Isto porque a sociedade e a educação acompanham os processos educativos, mas centram o acompanhamento e avaliação (tanto para feedback como para certificação) na apreciação de produtos. Como os textos ou produções tinham de ser feitos pelos estudantes, permitiam analisar o seu pensamento. Essa elaboração, contudo, implicava o domínio de técnicas basilares, que eram também o foco do ensino, avaliação e produção.

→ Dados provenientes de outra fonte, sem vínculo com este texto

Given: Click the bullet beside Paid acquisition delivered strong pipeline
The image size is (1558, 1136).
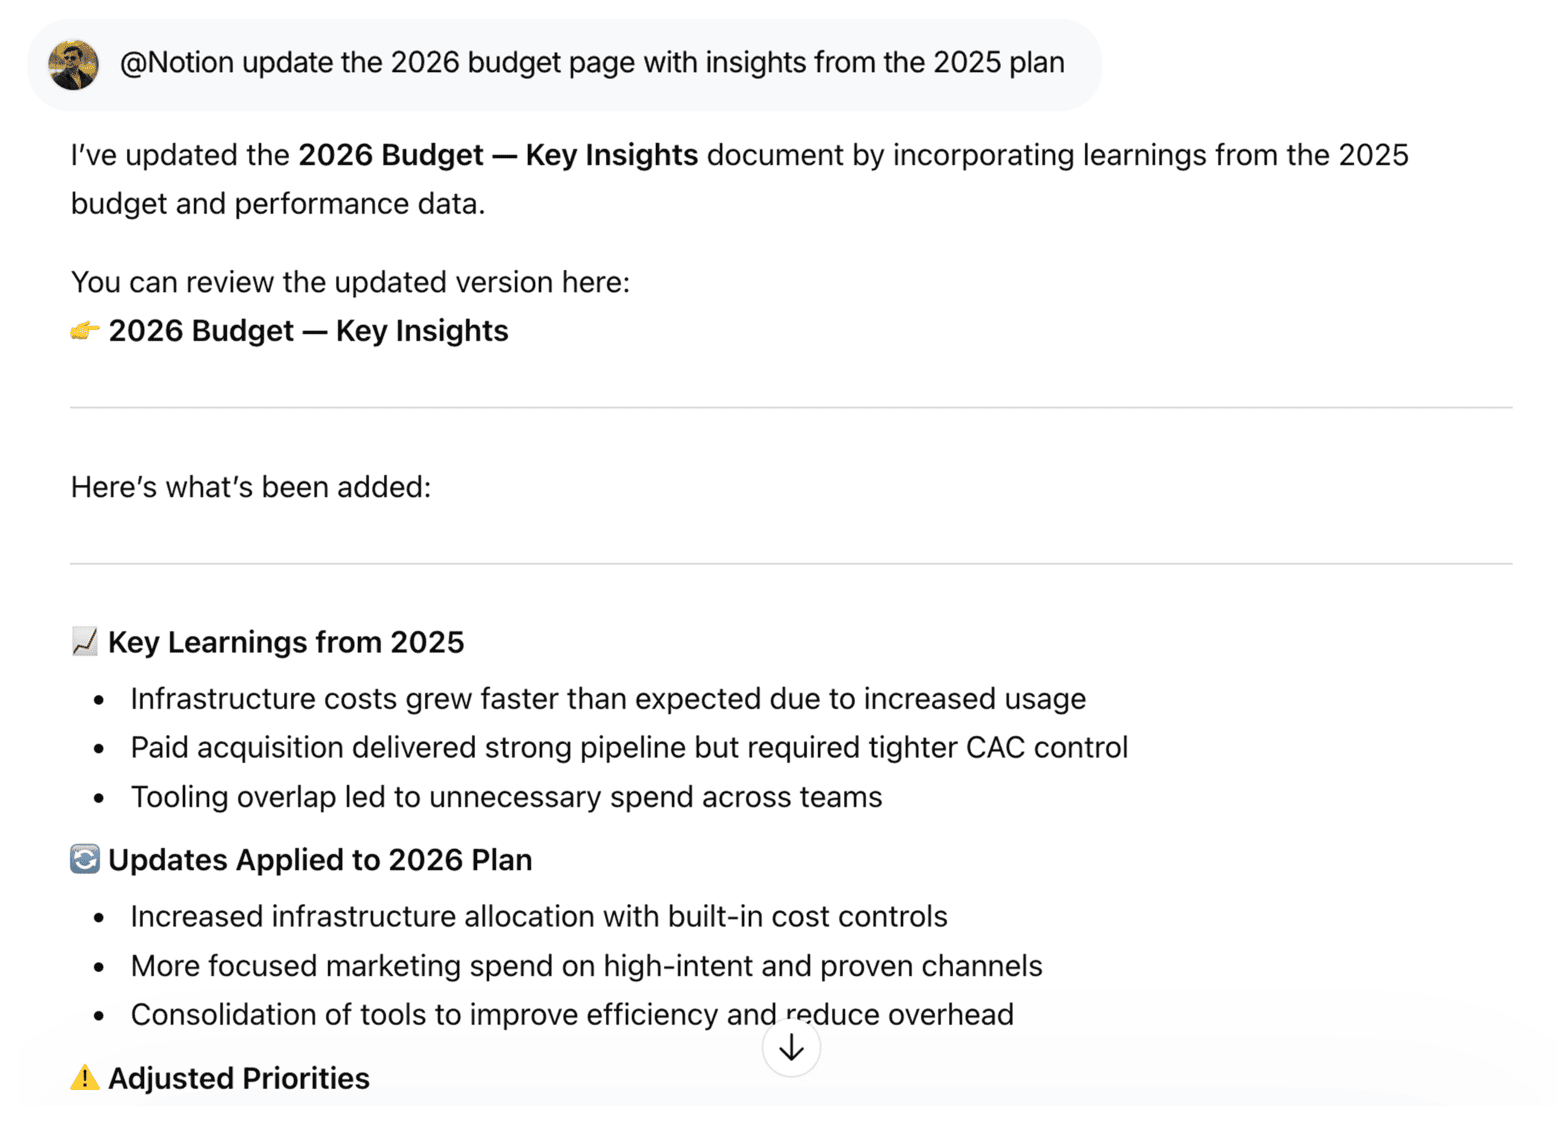Looking at the screenshot, I should click(99, 749).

Como agora essa produção se torna quase imediata e fácil, um desafio da educação será precisamente centrar o esforço não no domínio das técnicas basilares, mas sim na apreciação crítica, na definição da qualidade, na invenção de problemas para evolução, para definir novos objetivos. Isto porque até agora só políticos, dirigentes empresariais ou de organizações sociais dispunham de equipas de estagiários e especialistas ao seu serviço. Agora todos os cidadãos podem contar com uma equipa ao seu dispor. Todos podem ter ao seu serviço estagiários e especialistas, de inteligência artificial, com a natural incerteza quanto à qualidade e rigor do seu desempenho. Tal como com humanos, um estagiário pode fazer um trabalho de rigor ou inventar algo mal-amanhado, para tentar satisfazer um pedido. É preciso estar atento e ter sentido crítico para apreciar os contributos da equipa. Da mesma forma, um especialista pode estar a dar um contributo enviesado, interesseiro ou tendencioso, preocupações que quem a eles recorre tem de ter presentes. Desta forma, o novo desafio da educação será conseguir que as pessoas desenvolvam capacidades de coordenação destas equipas, de definição de objetivos, de aferição crítica dos contributos recebidos, de coordenação da qualidade e do sentido.
3.ª Intervenção no debate
Estas transformações da educação oferecem enormes desafios de implementação prática. A educação centra-se em processos humanos de apoio e acompanhamento: embora qualquer pessoa tenha a capacidade individual de aprender sozinha, estudando por si, sabemos que a não interação, quando vista de forma transversal à sociedade, tem poucos resultados. É essencialmente um processo entre humanos, acompanhando, encorajando, orientando, dando feedback. Mas o tempo e esforço da generalidade dos docentes estão organizados para a apreciação de produtos intelectuais estáticos. Para se poder acompanhar os processos intelectuais e não os produtos, torna-se necessário generalizar abordagens de aprendizagem baseada em projetos ou problemas, colaborativas, participativas. A generalidade dos professores não domina instrumentos ou processos para massificar estas abordagens com os números de alunos com que têm de lidar, pelo que se torna necessário uma grande reconversão individual e organizacional de todo o processo, de forma dificilmente previsível.